#### Lista de tarefas:
A. No excerto, qual é o título da entrada datada de quarta-feira, fevereiro 17?
B. Transcreva do excerto, sem alterações, a passagem que começa nas palavras "- Não sei. Acho" e termina em "nos já feito.".

#### Excerto:
□ □ □ □ □

Por Nélia Rufino, (muito) adaptado.

sexta-feira, fevereiro 19




-Hoje estás eufórica de felicidade. Que se passa?
- Não sei. Acho que ando a morrer por dentro.

Hoje decidi por-me à prova. Esfaqueei nos meus braços todos os teus defeitos. Tentei rebentar a linha com que me coseste os lábios e as cicatrizes parecem não querer sair. O meu sangue corre como um louco e tenta cada vez mais tornar-se imortal. Hoje decidi penetrar-me de amor por mim mesma, levar o meu ego à loucura e sentir que, pelo menos, ainda estou meio-viva. Hoje quis pregar por aí a (nossa) palavra para que a minha mente não apodreça. Adeus meu monstro do prazer.

quarta-feira, fevereiro 17

A (In)satisfação que há em nós






- O amor não se faz. O amor desaba sobre nos já feito.





Não me contento. Não me chega o teu suor a escorrer-me pelo peito. Não me satisfaz o teu quase gemido de dor. Simplesmente não me contento! Falta(-nos) ousadia. Esfregares os teus dedos em mim e lamberes as minhas lágrimas é pouco. Quebrar as tuas costas em dois não basta. Quero mais. Quero desfazer isto que me obrigaste a moldar.
D
a última vez que quase que me sufocaste de sentidos, dei por mim a pensar se valia ou não a pena. E eu que julgava que farejar o teu corpo era uma tarefa demasiado dificil para conseguir por a minha mente a divagar... Quero acabar com este tormento que me sussurra aos ouvidos sempre que te aproximas de mim. Preciso de embeber a tua sede e libertar-me só um pouco das tuas garras.

□ □ □ □ □

#### Secção de dados:

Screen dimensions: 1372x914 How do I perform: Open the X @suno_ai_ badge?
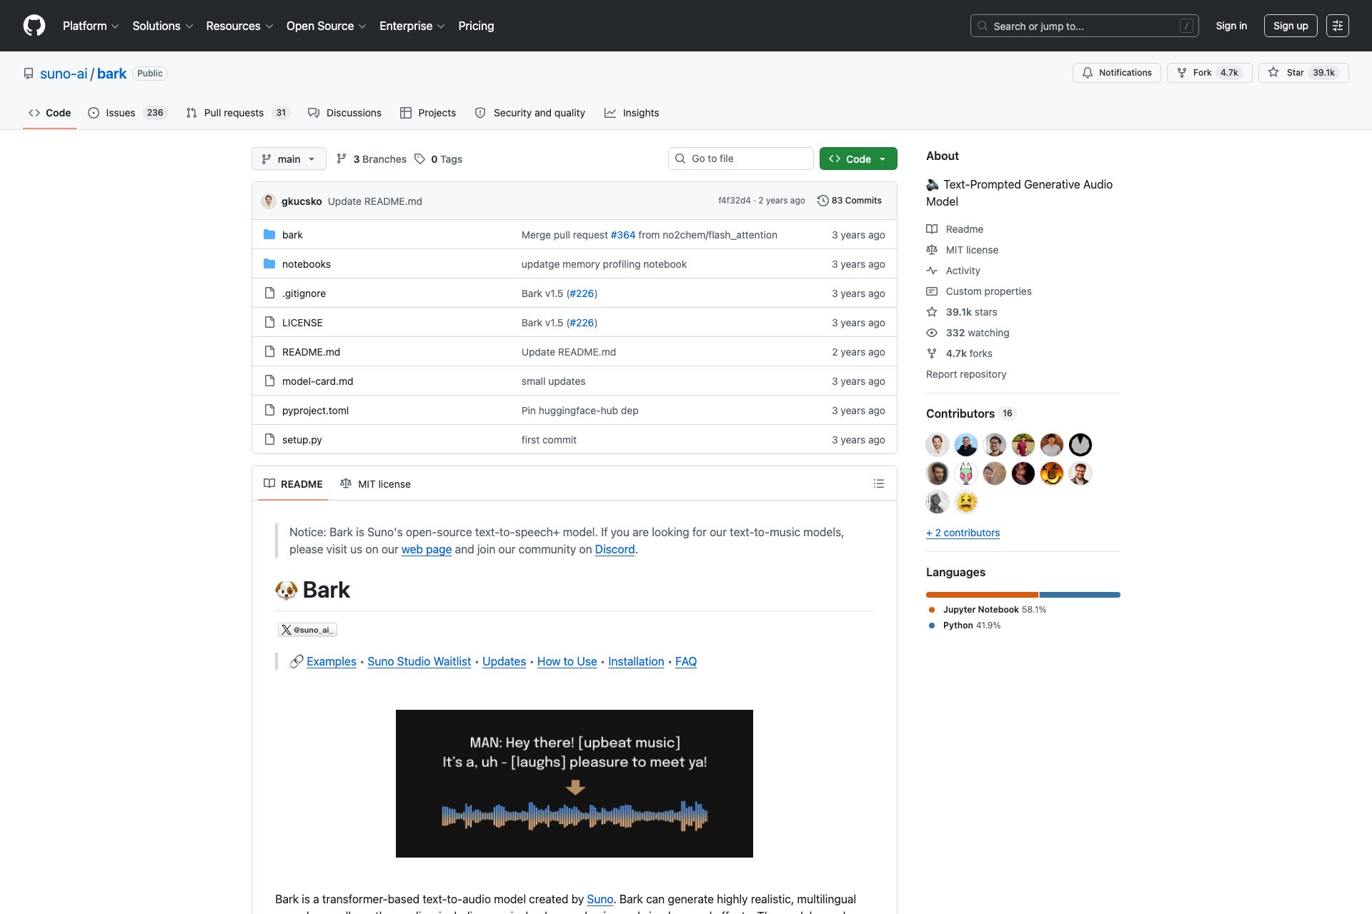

□ □ □ □ □

#### Soluções resolvidas:
A. A (In)satisfação que há em nós

B.
- Não sei. Acho que ando a morrer por dentro.

Hoje decidi por-me à prova. Esfaqueei nos meus braços todos os teus defeitos. Tentei rebentar a linha com que me coseste os lábios e as cicatrizes parecem não querer sair. O meu sangue corre como um louco e tenta cada vez mais tornar-se imortal. Hoje decidi penetrar-me de amor por mim mesma, levar o meu ego à loucura e sentir que, pelo menos, ainda estou meio-viva. Hoje quis pregar por aí a (nossa) palavra para que a minha mente não apodreça. Adeus meu monstro do prazer.

quarta-feira, fevereiro 17

A (In)satisfação que há em nós






- O amor não se faz. O amor desaba sobre nos já feito.